AU Small Finance Bank: Does the Rally Still Have Legs?

Strong quarter masks limited upside as stock trades at 2.8x FY28 book value

AU Small Finance Bank’s impressive third-quarter performance has delivered everything investors hoped for except one thing: room for the stock to run further. The lender’s shares, which have surged 65% over the past year to Rs1,001, now trade at valuations that leave analysts questioning whether the good news is already priced in.

Perfect Quarter, Imperfect Price

The bank posted a 26% year-on-year jump in net profit to Rs6.7 billion for the December quarter, beating estimates with margin expansion and sharply lower credit costs. But JM Financial, in a report dated January 20, struck a cautious note despite maintaining an ADD rating: “At current valuations of 2.8x FY28 P/BV, the stock factors in much of this recovery, and sustained growth revival.”

That’s the conundrum facing AU Small Finance Bank. Everything is going right operationally, yet the price you pay today assumes perfection continues. The bank’s net interest margin expanded 25 basis points quarter-on-quarter to 5.7%, driven by a “sharp 22bps fall in CoF as high-cost term deposits repriced and liquidity normalised,” according to JM Financial. Credit costs plummeted 40 basis points sequentially to just 0.78% of average assets as stress in unsecured portfolios finally peaked.

Analyst Consensus: Great Story, Expensive Stock

YES Securities, in its competing analysis, was impressed but equally wary. It noted the bank “delivered a strong operational performance” characterized by “significant reduction in credit cost” and “sustained brisk traction in Secured loan book.” Yet YES Securities also upgraded its recommendation only to ADD from BUY, setting a 12-month target of Rs1,070 – barely 7% upside from current levels.

The market’s enthusiasm has created what both brokerage houses see as a valuation trap. At 18 times estimated FY28 earnings and 2.8 times book value, AU Small Finance Bank trades at premium multiples typically reserved for sustained high-growth stories. The question is whether a bank growing loans at 20-22% annually – respectable but not exceptional – deserves such lofty ratings.

Growth Engines Firing, But Not Firing on All Cylinders

Management guidance offers grounds for optimism. The bank expects to grow at “2.25-2.5x nominal GDP, implying ~20-22% growth,” JM Financial noted, while maintaining its credit cost target of around 1% for FY26. More encouragingly, the long-term return on assets aspiration remains pegged at 1.8%, “driven by operating leverage, margin stability, and improving asset quality.”

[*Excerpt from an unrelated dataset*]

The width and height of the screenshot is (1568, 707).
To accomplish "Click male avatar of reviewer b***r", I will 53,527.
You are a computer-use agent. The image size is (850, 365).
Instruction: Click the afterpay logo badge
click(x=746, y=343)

The asset quality narrative has genuinely improved. Gross slippages dropped 58 basis points quarter-on-quarter to 2.8%, with particularly strong performance in the microfinance segment. “MFI collections remained strong, supported by higher CGFMU coverage (83% of MFI book),” JM Financial reported. Even the troubled credit card portfolio appears to have “peaked in stress and is now in a stable zone.”

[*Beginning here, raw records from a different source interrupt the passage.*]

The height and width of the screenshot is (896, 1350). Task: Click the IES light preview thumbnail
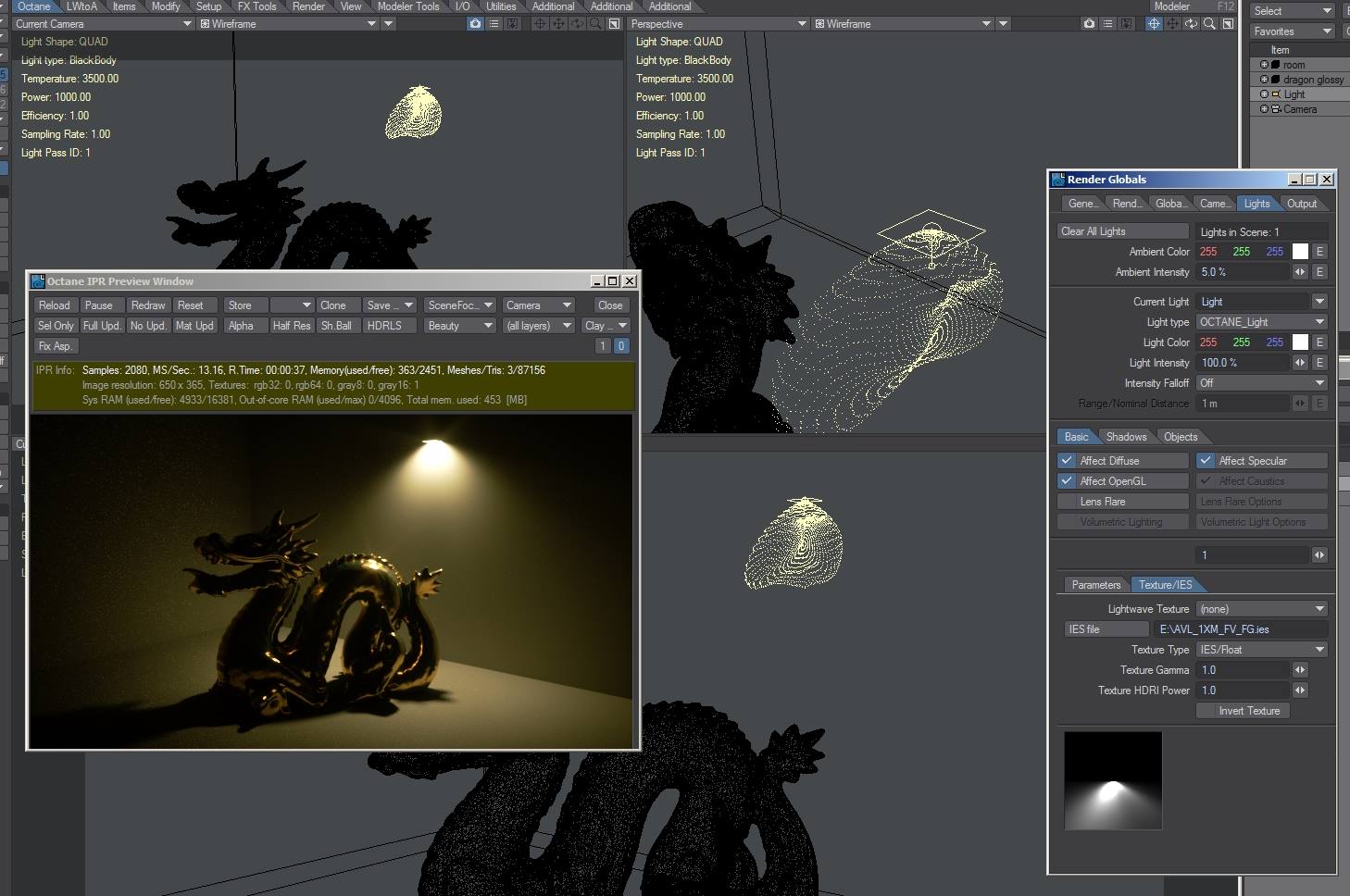(x=1113, y=780)
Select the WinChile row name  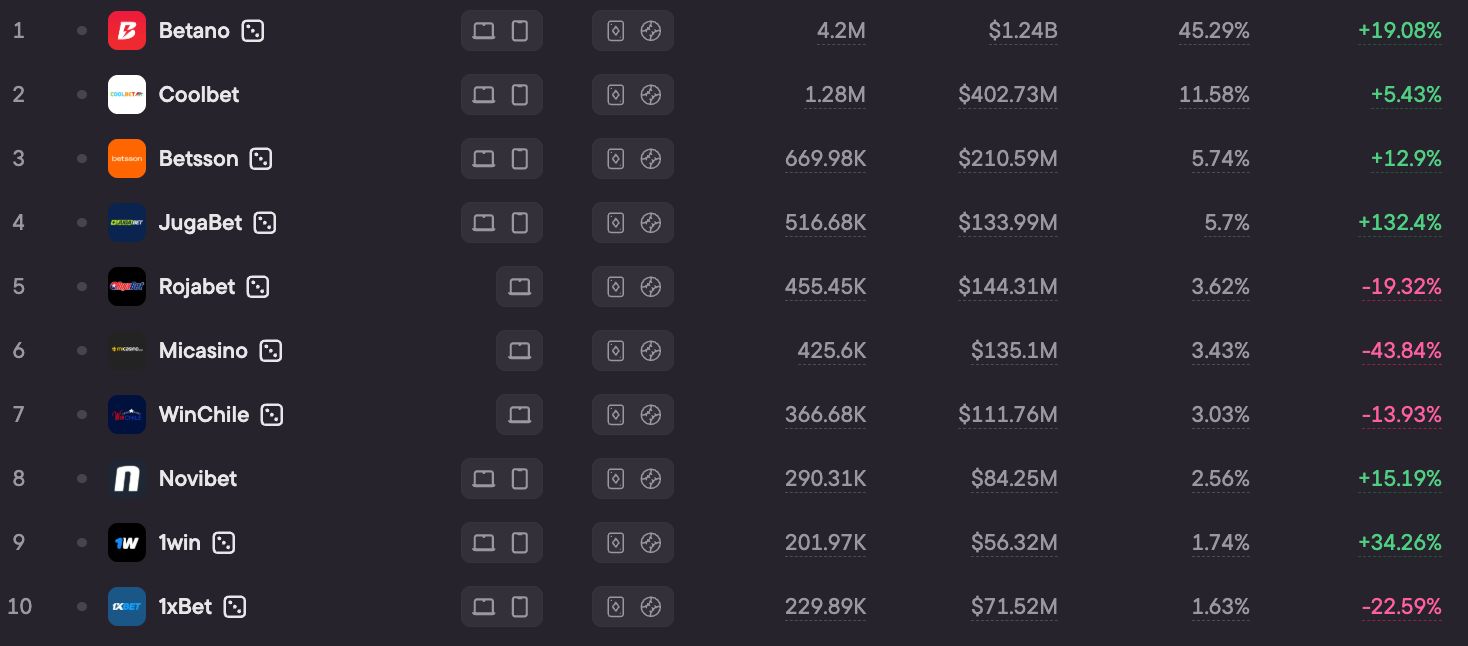204,415
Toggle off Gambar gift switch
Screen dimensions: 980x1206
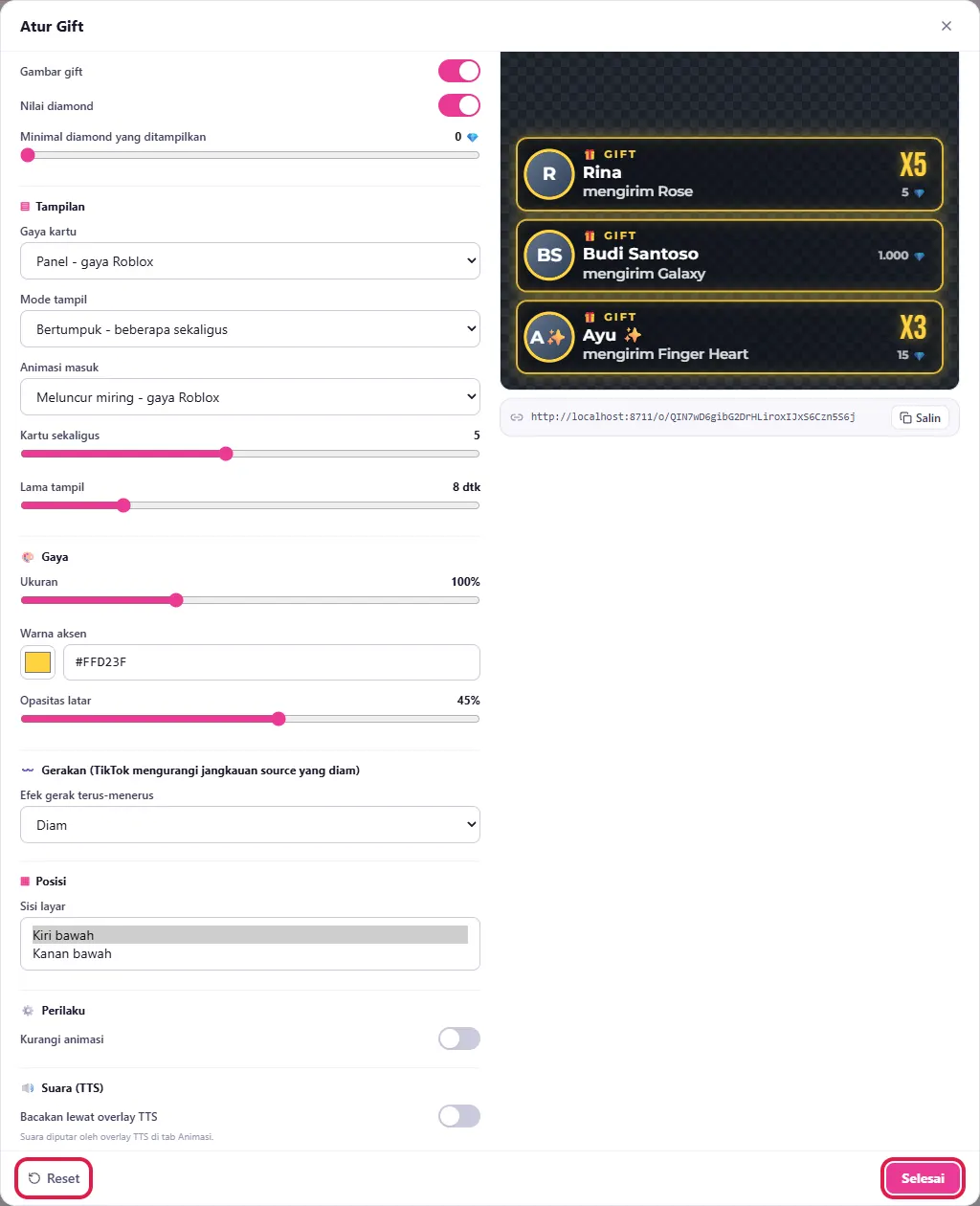pos(459,71)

The Operating Leverage Mirage

Yet the path to higher returns faces obstacles. The cost-to-income ratio hit 60.3% in the December quarter, up from 57.7% sequentially, as the bank added 100 branches and invested heavily in technology. Management targets bringing this metric “below 60% structurally” over time, expecting to “pivot around 57% in the medium term,” according to YES Securities. That operating leverage remains elusive even as scale increases.

The deposit franchise tells a similar story of solid but unspectacular progress. While deposits grew 23% year-on-year, the CASA ratio remained stuck around 30%, providing limited funding cost advantage. JM Financial noted management’s focus on “deposit franchise quality rather than aggressive pricing,” but without CASA improvement, margin expansion faces natural limits.

Quality Franchise, Questionable Returns Ahead

Both brokerages model return on equity reaching 17% by FY28, up from the current 14.3% – decent but hardly transformational. YES Securities projects the bank will deliver earnings growth of 29% CAGR over FY26-28, while JM Financial forecasts average RoA/RoE of 1.7%/17% for the same period.

The bank has demonstrated resilient underwriting through credit cycles and maintains diversified secured-heavy loan book that generated 93% of advances. Rather, the danger lies in paying today’s price for tomorrow’s growth when most of the fundamental improvement is already visible.

As YES Securities concluded: “Elevated valuation leave limited room for re-rating in near term” despite “likelihood of continued strong operating performance.” That’s Street code for: everything’s fine except the price. AU Small Finance Bank remains a quality franchise in India’s fast-growing financial sector. Just don’t expect the next 12 months to match the last.